Led on to a seething Jade Stadium by their inspirational leader, Norm Hewitt, Wellington started the game on fire and thanks to the pin-point kicking of first five eighth David Holwell were soon leading 3-0.


This lead was extended inside the first ten minutes when Jason O'Halloran nudged a superb grubber, which bounced up for Jonah Lomu, who had outpaced his opposite Marikia Vunibaka, to score in the corner. The added Holwell conversion and minutes later a second penalty saw Wellington hold a 13-0 lead inside the first quarter.

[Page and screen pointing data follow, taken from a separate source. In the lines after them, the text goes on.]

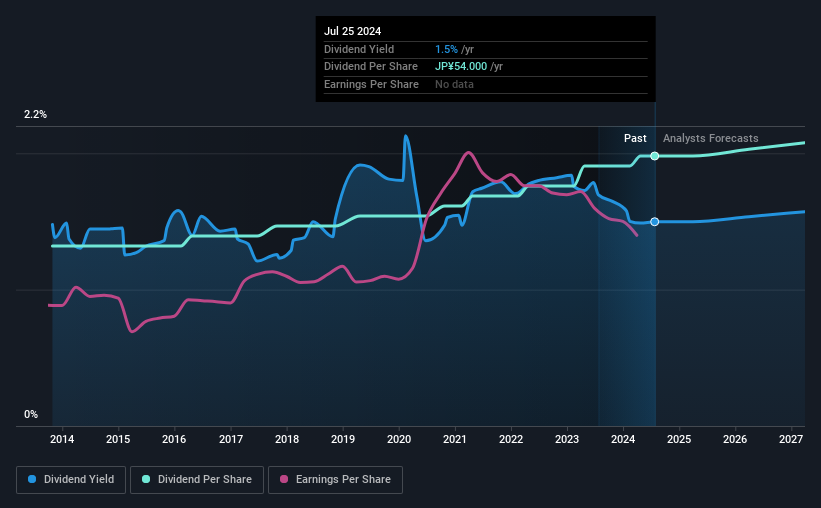Click the blue Dividend Yield legend dot
The height and width of the screenshot is (508, 821).
point(32,479)
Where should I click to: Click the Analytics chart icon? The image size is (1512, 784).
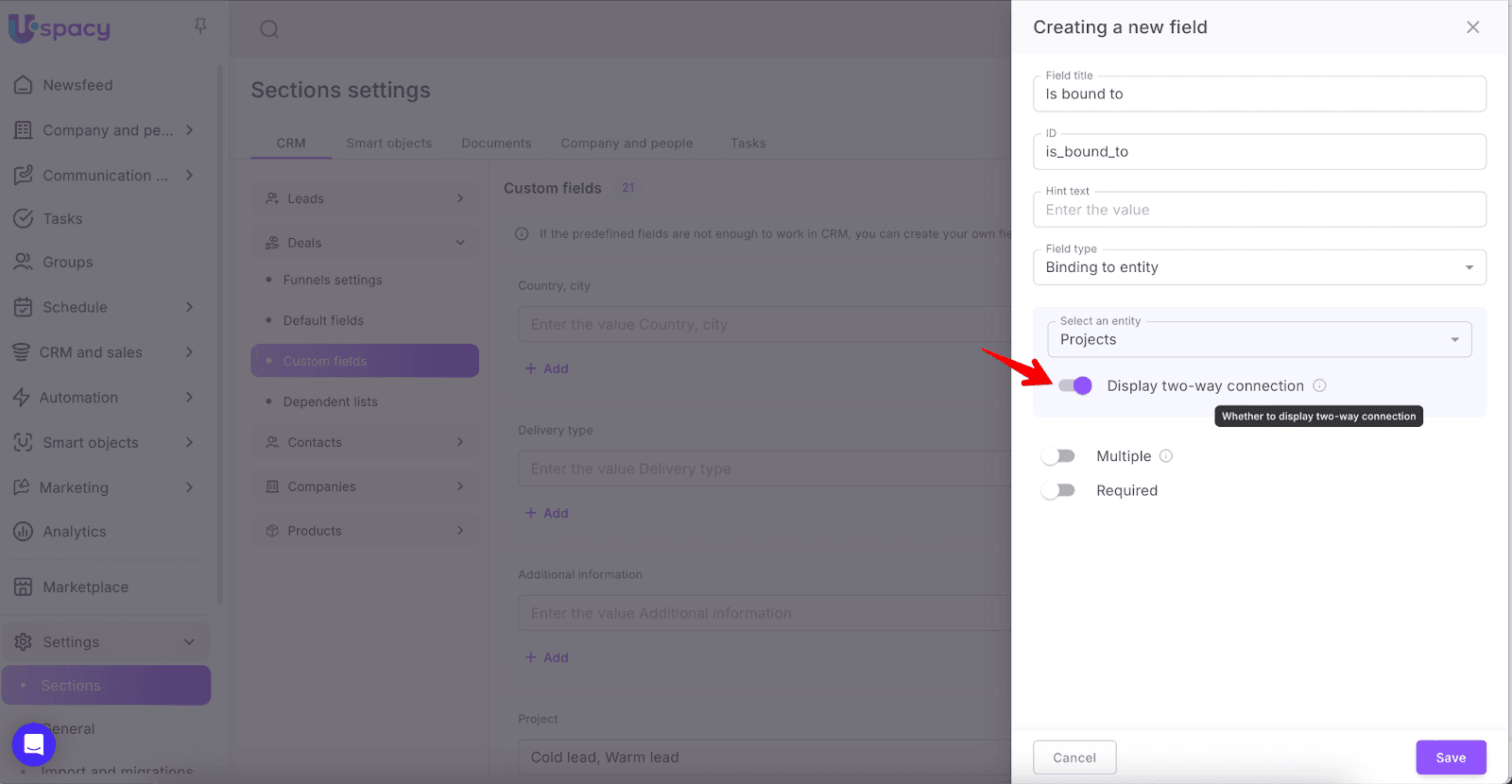24,532
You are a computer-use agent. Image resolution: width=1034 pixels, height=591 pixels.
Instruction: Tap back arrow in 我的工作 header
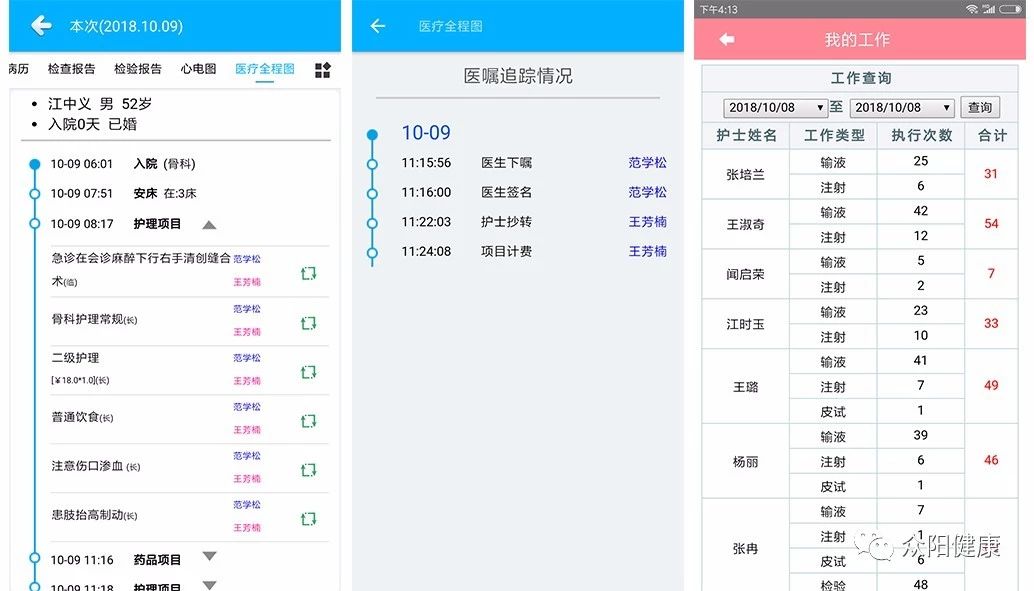[x=727, y=40]
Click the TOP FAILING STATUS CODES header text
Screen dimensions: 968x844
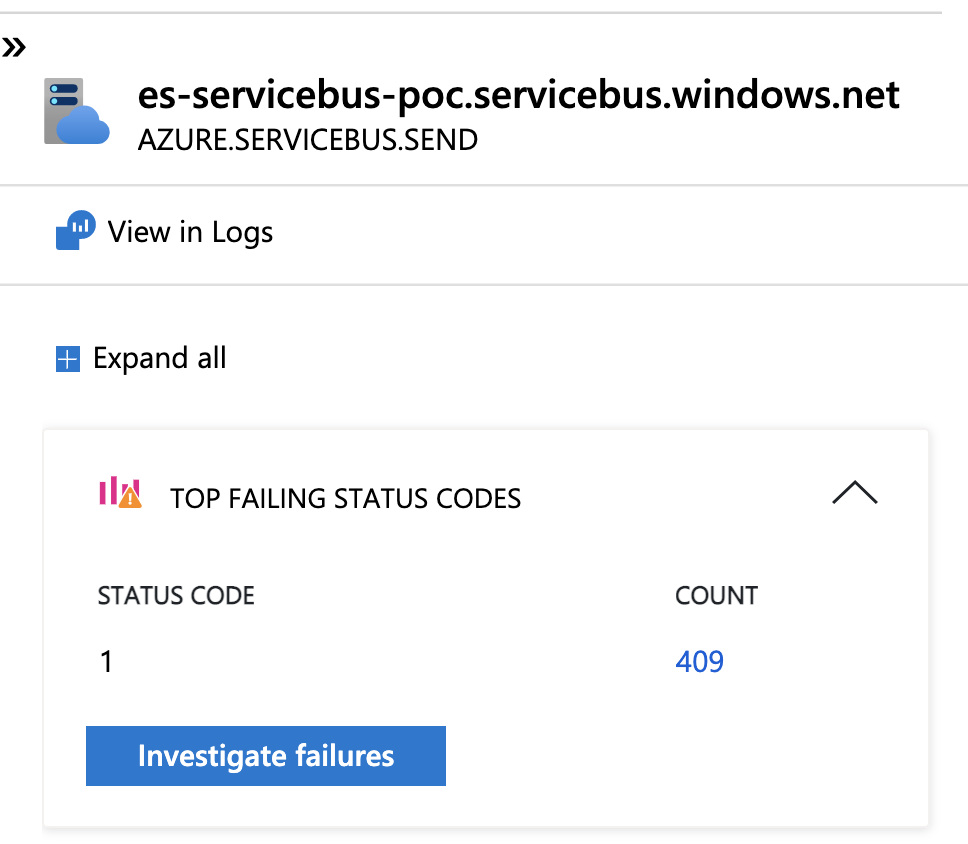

Typical Wellington indiscipline was, however, soon taken advantage of by a recovering Canterbury XV and with Ben Blair his usual accurate self the Lions' lead was soon shortened to 13-6.


But, despite poor discipline, Wellington remained confident and continued to attack at every opportunity and this exciting play paid dividends when Christian Cullen nabbed a loose ball and shot across field at full pace, drawing a bevy of Red and Black tacklers, before off-loading a perfect inside-ball for barnstorming second-rower Inoke Afeaki to charge onto and over the line for a crucial Lions try.


A wonderful 50 metre plus penalty by Canterbury kingpin Andrew Mehrtens and another goal to Blair saw Wellington lead 20-12 at the break and the fans looked forward to another 40 minutes of exhillarating running rugby.


Blair's accurate kicking again featured early in the second half and Canterbury edged closer to trail 20-15.


However, perhaps, sensing it was now or never the Wellington XV seemed to explode into form and a blistering 80 metre move was finished off in style under the posts by an exultant O'Halloran to give the Lions an impressive 27-15 lead.


With Jade Stadium rocking to the chants of desperate Cantabrians, Wellington refused to sit on their laurels, after engineering O'Halloran's epic score, and in a fitting - and in hindsight matchwinning - moment the biggest Lion of all, Lomu, stampeded downfield, tossing Vunibaka aside, on route to his second try.


Holwell's conversion took Wellington to a 34-15 lead with 17 minutes of play remaining, but, the Lions knew they were in for rugged final quarter as the Ranfurly shield holders with Todd Blackadder in the pack are one team that never says die for one second of a full 80 minutes of rugby.


And so the inevitable Canterbury comeback began and as cream rises to the top so do quality rugby players and it was no suprise to see Mehrtens orchestrating his team's fight for glory.


Indeed, it was the All Black pivot himself who darted over for the first Canterbury try and then it was all on, when, with less then 10 minutes remaining the Red and Black's most famous son the All Black captain Blackadder, was driven over for a try which with the conversion saw the game go to the wire with Wellington leading 34-29.


Championships are built of character and with the minutes ticking down; reduced to 14 men with the sin-binning of the manic but certainly All Black-class lock Dion Waller; and holding out a world-beating Canterbury hammering their line; Wellington were forced to dig to the depths of their character reserves and by doing so and emerging victorious the Lions 2000 deserve every accolade as they go down in legend as the first NPC winner of the 21st century.

While credit is due the entire Lions squad and management, special mention has to go to the leadership and inspiration of the often forlorn Norm Hewitt who battled the highly rated Canterbury front-row to a standstill and ended the season holding the NPC trophy aloft.


Alongside Hewitt there were many heroes and while it is repetitive the loose-trio of Jerry Collins, Kupu Vanisi and Rodney So'oialo is, on-form, New Zealand's best and if not the provider of three immediate All Blacks it must certainly be the well on which New Zealand draws it's future loose-forward talent.


Waller and Inoke Afeaki also stepped up and were never bettered by their All Black rivals, Blackadder and Norm Maxwell. The front rowers of Hewitt, who deputised with ruthless effectiveness at loosehead for two scrums, Kevin Yates, Morne Van der Merwe and at times Mike Edwards and Shane Carter all performed above expectations and provided the foundation for the Lions win.


In the backs Cullen and Lomu were devastating; Holwell, Spice and O'Halloran all equalled or even bettered their All Black opposites while Tana Umaga again highlighted his obvious quality as the best rugby player in New Zealand.